**WHAT YOU ARE ASKED TO DO:**
The lines that make up this material should each be returned exactly.

**DATA FOR THIS EXERCISE:**
━━━━━━━━━━━━━━━━━━━━

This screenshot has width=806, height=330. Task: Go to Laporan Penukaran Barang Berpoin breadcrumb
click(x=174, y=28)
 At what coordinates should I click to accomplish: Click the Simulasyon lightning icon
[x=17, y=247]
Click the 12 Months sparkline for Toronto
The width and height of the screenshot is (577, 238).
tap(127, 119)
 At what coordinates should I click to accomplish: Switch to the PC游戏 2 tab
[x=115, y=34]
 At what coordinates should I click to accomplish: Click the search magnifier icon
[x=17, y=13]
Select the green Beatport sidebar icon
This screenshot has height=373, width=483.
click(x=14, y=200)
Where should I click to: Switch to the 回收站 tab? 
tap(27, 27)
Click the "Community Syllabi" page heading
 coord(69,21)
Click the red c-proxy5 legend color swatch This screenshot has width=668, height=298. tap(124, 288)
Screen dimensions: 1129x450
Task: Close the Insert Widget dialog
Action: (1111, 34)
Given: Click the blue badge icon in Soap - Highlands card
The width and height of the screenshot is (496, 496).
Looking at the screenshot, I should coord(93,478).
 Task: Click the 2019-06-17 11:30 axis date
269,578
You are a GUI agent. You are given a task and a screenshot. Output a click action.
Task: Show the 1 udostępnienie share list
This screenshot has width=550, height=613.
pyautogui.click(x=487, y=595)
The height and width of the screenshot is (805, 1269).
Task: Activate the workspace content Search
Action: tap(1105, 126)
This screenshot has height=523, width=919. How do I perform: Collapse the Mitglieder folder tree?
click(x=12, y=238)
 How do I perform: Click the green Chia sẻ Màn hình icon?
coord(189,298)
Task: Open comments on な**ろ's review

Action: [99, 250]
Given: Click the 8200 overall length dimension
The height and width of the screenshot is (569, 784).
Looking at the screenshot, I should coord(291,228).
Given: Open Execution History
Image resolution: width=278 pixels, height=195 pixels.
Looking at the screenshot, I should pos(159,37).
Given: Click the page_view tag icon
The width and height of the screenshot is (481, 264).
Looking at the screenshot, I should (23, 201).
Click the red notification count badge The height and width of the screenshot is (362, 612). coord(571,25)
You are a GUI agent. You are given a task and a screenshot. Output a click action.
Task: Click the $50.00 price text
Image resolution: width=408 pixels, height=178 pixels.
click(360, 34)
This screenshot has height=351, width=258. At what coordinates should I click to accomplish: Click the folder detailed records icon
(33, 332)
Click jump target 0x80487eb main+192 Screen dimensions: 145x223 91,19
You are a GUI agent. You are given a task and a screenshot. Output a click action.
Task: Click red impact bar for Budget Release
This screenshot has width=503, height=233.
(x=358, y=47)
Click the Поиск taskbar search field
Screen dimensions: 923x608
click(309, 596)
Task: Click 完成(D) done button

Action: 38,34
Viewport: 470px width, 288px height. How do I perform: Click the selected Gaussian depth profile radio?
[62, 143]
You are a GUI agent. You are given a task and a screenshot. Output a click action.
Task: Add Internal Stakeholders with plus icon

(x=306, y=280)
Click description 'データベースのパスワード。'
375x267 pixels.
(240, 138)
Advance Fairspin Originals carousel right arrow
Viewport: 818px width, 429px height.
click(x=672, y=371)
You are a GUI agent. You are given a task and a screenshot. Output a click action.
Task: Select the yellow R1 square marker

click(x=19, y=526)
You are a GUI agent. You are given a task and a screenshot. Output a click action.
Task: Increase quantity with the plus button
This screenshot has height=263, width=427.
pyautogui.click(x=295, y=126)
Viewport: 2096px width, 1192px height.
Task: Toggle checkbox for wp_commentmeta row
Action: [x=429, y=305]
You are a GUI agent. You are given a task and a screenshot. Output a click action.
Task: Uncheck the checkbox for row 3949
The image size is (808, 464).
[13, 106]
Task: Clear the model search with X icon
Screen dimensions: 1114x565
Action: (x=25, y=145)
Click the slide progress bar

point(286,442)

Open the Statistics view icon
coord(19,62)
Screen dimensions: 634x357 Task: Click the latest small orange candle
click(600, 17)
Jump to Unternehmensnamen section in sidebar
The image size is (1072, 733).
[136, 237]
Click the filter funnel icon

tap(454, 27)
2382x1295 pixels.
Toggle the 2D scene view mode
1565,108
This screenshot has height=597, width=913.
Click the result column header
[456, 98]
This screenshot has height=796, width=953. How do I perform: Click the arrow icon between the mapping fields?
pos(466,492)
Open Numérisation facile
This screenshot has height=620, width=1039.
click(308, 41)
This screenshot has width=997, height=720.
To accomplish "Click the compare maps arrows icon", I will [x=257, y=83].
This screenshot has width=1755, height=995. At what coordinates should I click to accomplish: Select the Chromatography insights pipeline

━━━━━━━━━━━━━━━━━━━━

**OUTPUT OF THE EXERCISE:**
This screenshot has width=806, height=330. Task: Go to Laporan Penukaran Barang Berpoin breadcrumb
click(x=174, y=28)
 At what coordinates should I click to accomplish: Click the Simulasyon lightning icon
[x=17, y=247]
Click the 12 Months sparkline for Toronto
The width and height of the screenshot is (577, 238).
tap(127, 119)
 At what coordinates should I click to accomplish: Switch to the PC游戏 2 tab
[x=115, y=34]
 At what coordinates should I click to accomplish: Click the search magnifier icon
[x=17, y=13]
Select the green Beatport sidebar icon
This screenshot has height=373, width=483.
click(x=14, y=200)
Where should I click to: Switch to the 回收站 tab? 
tap(27, 27)
Click the "Community Syllabi" page heading
 coord(69,21)
Click the red c-proxy5 legend color swatch This screenshot has width=668, height=298. tap(124, 288)
Screen dimensions: 1129x450
Task: Close the Insert Widget dialog
Action: (1111, 34)
Given: Click the blue badge icon in Soap - Highlands card
The width and height of the screenshot is (496, 496).
Looking at the screenshot, I should coord(93,478).
 Task: Click the 2019-06-17 11:30 axis date
269,578
You are a GUI agent. You are given a task and a screenshot. Output a click action.
Task: Show the 1 udostępnienie share list
This screenshot has width=550, height=613.
pyautogui.click(x=487, y=595)
The height and width of the screenshot is (805, 1269).
Task: Activate the workspace content Search
Action: tap(1105, 126)
This screenshot has height=523, width=919. How do I perform: Collapse the Mitglieder folder tree?
click(x=12, y=238)
 How do I perform: Click the green Chia sẻ Màn hình icon?
coord(189,298)
Task: Open comments on な**ろ's review

Action: [99, 250]
Given: Click the 8200 overall length dimension
The height and width of the screenshot is (569, 784).
Looking at the screenshot, I should coord(291,228).
Given: Open Execution History
Image resolution: width=278 pixels, height=195 pixels.
Looking at the screenshot, I should pos(159,37).
Given: Click the page_view tag icon
The width and height of the screenshot is (481, 264).
Looking at the screenshot, I should (23, 201).
Click the red notification count badge The height and width of the screenshot is (362, 612). coord(571,25)
You are a GUI agent. You are given a task and a screenshot. Output a click action.
Task: Click the $50.00 price text
Image resolution: width=408 pixels, height=178 pixels.
click(360, 34)
This screenshot has height=351, width=258. At what coordinates should I click to accomplish: Click the folder detailed records icon
(33, 332)
Click jump target 0x80487eb main+192 Screen dimensions: 145x223 91,19
You are a GUI agent. You are given a task and a screenshot. Output a click action.
Task: Click red impact bar for Budget Release
This screenshot has width=503, height=233.
(x=358, y=47)
Click the Поиск taskbar search field
Screen dimensions: 923x608
click(309, 596)
Task: Click 完成(D) done button

Action: 38,34
Viewport: 470px width, 288px height. How do I perform: Click the selected Gaussian depth profile radio?
[62, 143]
You are a GUI agent. You are given a task and a screenshot. Output a click action.
Task: Add Internal Stakeholders with plus icon

(x=306, y=280)
Click description 'データベースのパスワード。'
375x267 pixels.
(240, 138)
Advance Fairspin Originals carousel right arrow
Viewport: 818px width, 429px height.
click(x=672, y=371)
You are a GUI agent. You are given a task and a screenshot. Output a click action.
Task: Select the yellow R1 square marker

click(x=19, y=526)
You are a GUI agent. You are given a task and a screenshot. Output a click action.
Task: Increase quantity with the plus button
This screenshot has height=263, width=427.
pyautogui.click(x=295, y=126)
Viewport: 2096px width, 1192px height.
Task: Toggle checkbox for wp_commentmeta row
Action: [x=429, y=305]
You are a GUI agent. You are given a task and a screenshot. Output a click action.
Task: Uncheck the checkbox for row 3949
The image size is (808, 464).
[13, 106]
Task: Clear the model search with X icon
Screen dimensions: 1114x565
Action: (x=25, y=145)
Click the slide progress bar

point(286,442)

Open the Statistics view icon
coord(19,62)
Screen dimensions: 634x357 Task: Click the latest small orange candle
click(600, 17)
Jump to Unternehmensnamen section in sidebar
The image size is (1072, 733).
[136, 237]
Click the filter funnel icon

tap(454, 27)
2382x1295 pixels.
Toggle the 2D scene view mode
1565,108
This screenshot has height=597, width=913.
Click the result column header
[456, 98]
This screenshot has height=796, width=953. How do I perform: Click the arrow icon between the mapping fields?
pos(466,492)
Open Numérisation facile
This screenshot has height=620, width=1039.
click(308, 41)
This screenshot has width=997, height=720.
To accomplish "Click the compare maps arrows icon", I will [x=257, y=83].
This screenshot has width=1755, height=995. At what coordinates should I click to accomplish: Select the Chromatography insights pipeline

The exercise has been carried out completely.